Graduation Year

2025

Document Type

Open Access Senior Thesis

Degree Name

Bachelor of Arts

Department

Organizational Studies

Reader 1

Char Miller

Reader 2

Erich Steinman

Reader 3

Barbara Junisbai

Rights Information

© 2025 Samantha J Gottsegen

Abstract

This thesis is an interdisciplinary exploration of the role of protected natural areas—namely county-run open space preserves—in shaping political identity in Marin County, California. I critically examine the politicization of public lands and the sociorelational dynamics that emerge within local communities surrounding protected open space.

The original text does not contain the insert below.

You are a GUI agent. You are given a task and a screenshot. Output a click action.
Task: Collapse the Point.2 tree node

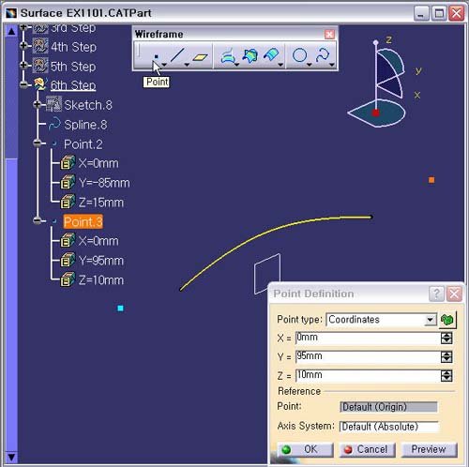pyautogui.click(x=38, y=143)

I seek to deconstruct dominant understandings of landscape and nature as apolitical, neutral, or untouched, instead approaching public land as a site of ongoing meaning-making, identity formation, and power negotiation. I further place emphasis on the role of the state, through county governing bodies and affiliated organizations, in mediating access, constructing narratives of ownership, and shaping collective identity. Marin County is a compelling site for investigating the entanglements of race, affluence, entitlement, political engagement, and place-based identity. Central to my research are the tensions between progressive environmentalism and the exclusionary logics that often accompany land conservation efforts. Drawing from qualitative interviews, ethnographic observation, and critical theory, this thesis seeks to complicate dominant understandings of preservation by illuminating the political, historical, and affective dimensions of public land use in one of the nation’s most ecologically diverse, yet socioeconomically stratified, counties.